In my data processing application, I have around 80% of the processing time just spend in the function pandas.HDFStore.put. Although there are various SO questions around similar problems, I haven't found any definite guide on how to use HDFStore in the most efficient way.
What options do I have to reduce the writing-time?
My data consists only out of float64 columns and some spare int-columns, it may contain duplicated indices and/or column names and it is a-priori not sorted. It will be data collected over decades (sec-min resolution), so the solution should be scalable.
My Basic usage cases are the following:
# 1. Store creation
store = pd.HDFStore(pro['hdf_path'], complevel=7,
complib='blosc', fletcher32=True)
# 2. Iterative addition of new data
store.put('/table/T1', data, format='table', data_columns=True,
append=True, index=False)
# 3. Basic queries of certain columns (I only need 'index' in 'where')
store.select('/table/T1', columns=['A', 'B', ...],
where='index>="{}" & index<{sign}"{}"'.format(_t1, _t2))
# 4. Retrieving a tree with all tables and all column
# names in that table (without loading it)

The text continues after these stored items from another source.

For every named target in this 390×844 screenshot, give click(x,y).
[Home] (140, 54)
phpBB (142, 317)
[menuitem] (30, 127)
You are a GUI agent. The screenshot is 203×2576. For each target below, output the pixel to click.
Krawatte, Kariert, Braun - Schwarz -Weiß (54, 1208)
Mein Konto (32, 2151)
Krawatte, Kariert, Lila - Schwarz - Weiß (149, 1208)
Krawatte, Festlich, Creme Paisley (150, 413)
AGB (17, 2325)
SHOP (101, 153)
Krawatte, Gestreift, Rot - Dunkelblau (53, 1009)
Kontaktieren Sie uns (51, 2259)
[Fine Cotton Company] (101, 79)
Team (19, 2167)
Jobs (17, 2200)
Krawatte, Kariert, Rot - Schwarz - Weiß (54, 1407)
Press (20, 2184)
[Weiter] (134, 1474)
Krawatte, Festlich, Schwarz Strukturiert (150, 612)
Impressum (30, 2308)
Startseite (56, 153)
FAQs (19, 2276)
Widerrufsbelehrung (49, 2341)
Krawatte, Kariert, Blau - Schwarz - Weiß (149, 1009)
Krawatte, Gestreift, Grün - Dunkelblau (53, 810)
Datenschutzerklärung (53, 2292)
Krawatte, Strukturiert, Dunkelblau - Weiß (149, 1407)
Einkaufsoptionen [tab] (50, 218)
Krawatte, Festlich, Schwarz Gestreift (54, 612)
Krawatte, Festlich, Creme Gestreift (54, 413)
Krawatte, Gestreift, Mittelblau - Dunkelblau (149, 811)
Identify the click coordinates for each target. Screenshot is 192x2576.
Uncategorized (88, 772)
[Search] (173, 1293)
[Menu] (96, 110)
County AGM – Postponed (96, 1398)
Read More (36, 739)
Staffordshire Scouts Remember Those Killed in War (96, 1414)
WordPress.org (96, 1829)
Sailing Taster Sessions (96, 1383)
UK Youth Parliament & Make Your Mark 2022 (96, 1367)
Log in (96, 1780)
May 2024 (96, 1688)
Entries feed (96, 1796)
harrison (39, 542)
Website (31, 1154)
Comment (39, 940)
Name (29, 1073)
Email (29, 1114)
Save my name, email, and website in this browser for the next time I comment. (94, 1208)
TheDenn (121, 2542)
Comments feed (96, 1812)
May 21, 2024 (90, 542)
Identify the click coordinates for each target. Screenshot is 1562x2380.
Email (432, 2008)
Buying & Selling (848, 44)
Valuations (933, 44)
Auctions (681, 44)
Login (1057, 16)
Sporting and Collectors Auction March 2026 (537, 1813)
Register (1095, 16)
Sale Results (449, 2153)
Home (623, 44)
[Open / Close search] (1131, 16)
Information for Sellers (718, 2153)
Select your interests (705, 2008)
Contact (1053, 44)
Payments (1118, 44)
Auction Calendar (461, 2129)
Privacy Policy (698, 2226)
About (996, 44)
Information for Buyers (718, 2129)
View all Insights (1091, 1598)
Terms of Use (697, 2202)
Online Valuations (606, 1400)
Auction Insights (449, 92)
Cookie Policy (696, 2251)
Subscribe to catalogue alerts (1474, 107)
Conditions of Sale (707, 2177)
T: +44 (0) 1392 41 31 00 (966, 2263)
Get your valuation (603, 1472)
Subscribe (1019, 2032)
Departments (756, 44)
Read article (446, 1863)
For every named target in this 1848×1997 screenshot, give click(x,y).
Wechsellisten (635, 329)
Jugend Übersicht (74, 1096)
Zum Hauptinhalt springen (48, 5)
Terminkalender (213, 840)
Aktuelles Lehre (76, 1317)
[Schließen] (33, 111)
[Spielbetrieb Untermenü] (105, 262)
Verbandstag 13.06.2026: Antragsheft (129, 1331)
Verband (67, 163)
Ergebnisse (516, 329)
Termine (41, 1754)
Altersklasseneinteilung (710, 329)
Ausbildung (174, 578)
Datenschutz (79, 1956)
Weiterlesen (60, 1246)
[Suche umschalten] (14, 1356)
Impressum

for path, groups, leaves in store.walk():
...
for lv in sorted(leaves):
_item_path = '/'.join([path, lv])
columns = store.get_node('{}/table'.format(_item_path)).description._v_names
Concretely I would be interested in how to change the following parameters to optimize the writing time:
- 'complib', 'complevel' in store creation
- making the indexing more efficient (maybe calling
create_table_indexonly at the end?) - parameters of
store.put/store.append - I read something about index levels, like
('medium', 6), would that have an influence? - Could I reduce the index from datetime (which is stored as Int64 then) to something more efficient, by dropping e.g. miliseconds?
(Reading is not so much a problem as store.select with where=... is quite efficient.)
Thank you for any help, it is very much appreciated!